Safin, who was once briefly the number one player in the World, has won two Grand Slam events as a professional player, claiming the 2000 U.S. Open and the 2005 Australian Open. He's also played on the Russian Davis Cup team, helping them claim a win in 2003. On the tennis circuit he's known as a big, powerful, and rangy player, but he'll need all that strength if he's going to get up the 6th highest mountain in the World in Cho Oyu. I have absolutely no idea what his mountaineering experience is however, but I'm sure we'll learn a lot more about his abilities in the weeks ahead. He, and the rest of the team, have just arrived in Kathmandu.

Also on Cho Oyu, the Adventure Consultants Team went up to C1 yesterday, and reported massive ice towers along the route to camp. Everyone arrived safely, if a bit exhausted, and they are expecting to have their Puja ceremony today. The Field Touring Team has arrived in Tingri at last, and now have Cho Oyu in it's sights as well. They intend to take a rest day today, before proceeding to BC tomorrow.

Meanwhile, the Canadian/Mixed International team on Manaslu made their way up to C2 yesterday, but have not returned to BC as part of their normal acclimatization and camp building routine. Much of yesterday was also spent ice climbing and setting down lines as the team prepares for the long siege to claim the summit.

That's it for today. I'll keep you posted on Marat Safin's Cho Oyu bid as we learn more about it. Pretty cool stuff.

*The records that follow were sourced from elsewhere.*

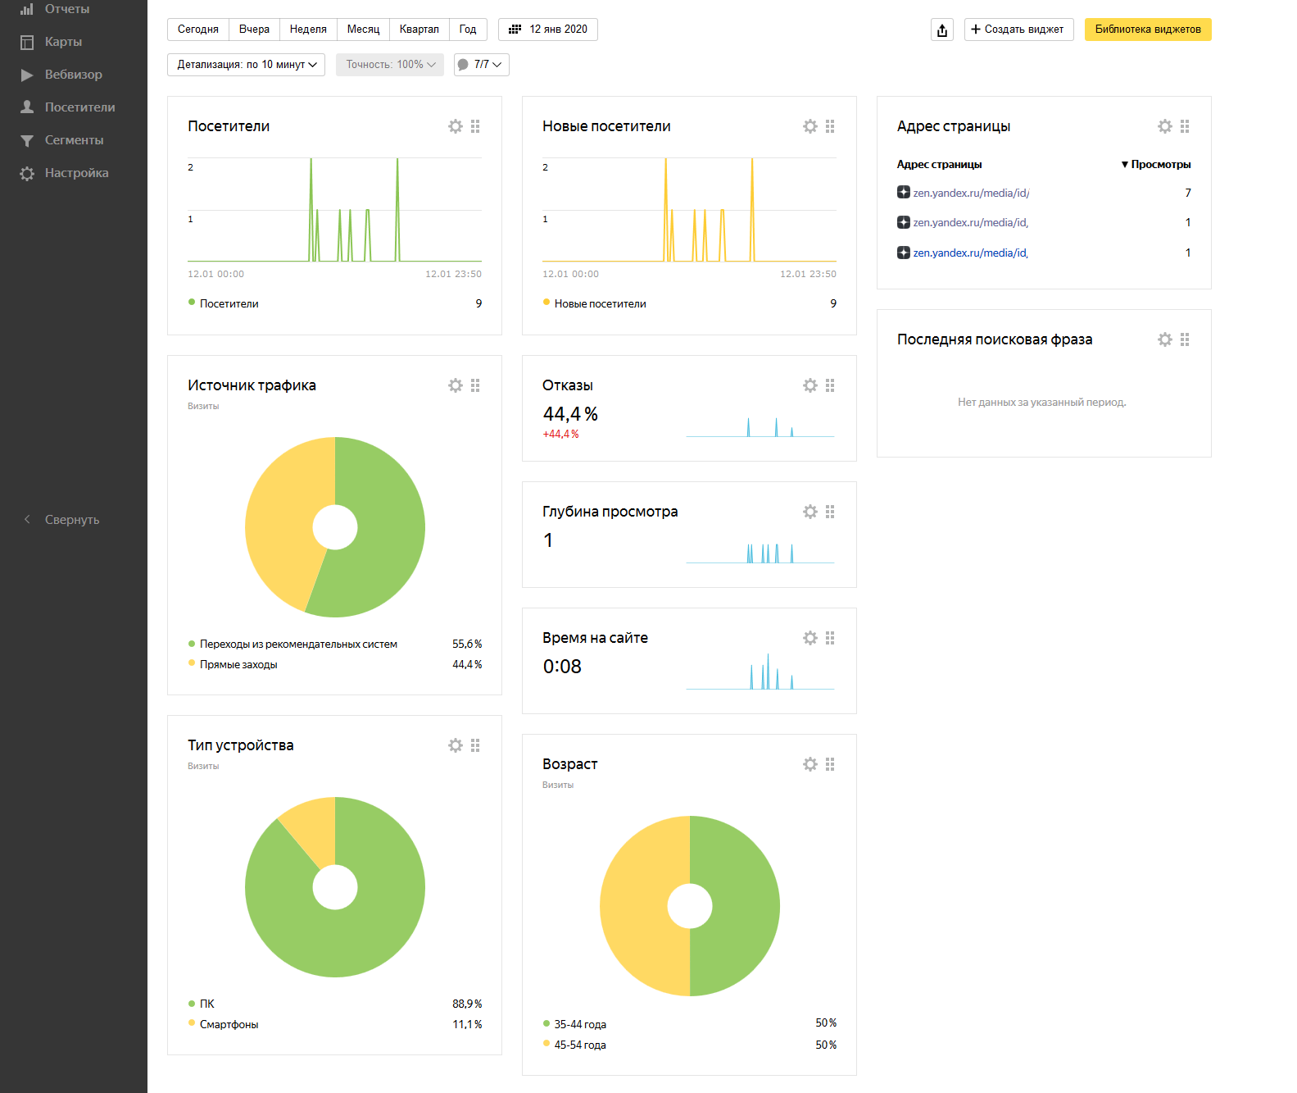Open the Точность 100% dropdown
The height and width of the screenshot is (1093, 1297).
[390, 65]
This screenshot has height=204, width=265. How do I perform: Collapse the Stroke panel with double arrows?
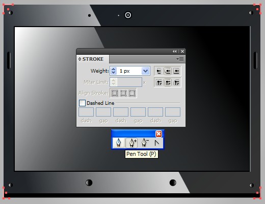(174, 51)
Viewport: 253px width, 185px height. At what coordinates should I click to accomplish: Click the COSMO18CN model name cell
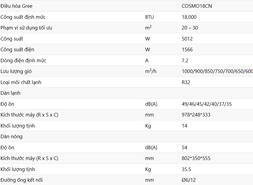click(x=197, y=6)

Visiting Alaska in the Fall


Summer is the peak season for tourism in Alaska, because most of us in the lower 48 states think that once Labor Day hits, the place turns into Hoth, the snow planet from The Empire Strikes Back. But National Geographic Adventure is here to dispel that myth by telling us about Alaska's Secret Season.

The article gives us a number of reasons to visit in the Fall, including the fact that the cruise ships and mosquitos are gone for the year. You'll find a list of suggestions for things to do, such as visiting Denali at a time when you can actually get a campsite. In the Fall, is also when the Moose rut, so there are plenty of them to be seen roaming about the park, and just like many other places in the country, the Fall colors go into full bloom.

Other suggestions included watching the Aurora Borealis, better known as the Northern Lights. Best time is in September and October in Fairbanks. From there, take a road trip on the Dalton Highway, which runs 500 miles from Fairbanks to the Arctic Circle. Along the way you'll see thousands of caribou moving through the area as they make their annual pilgrimage. Other suggestions include sailing the Inside Passage, booking a light aircraft to fly over the Stikine Ice Field, or exploring Tongass National Forest.

Of course, it's cooler in the Fall than it is in Summer, so you'll want to bring some warmer clothes and be a bit more prepared. But if you enjoy the wilderness when you have it to yourself, you may find the solitude of Alaska in the Fall much to your liking.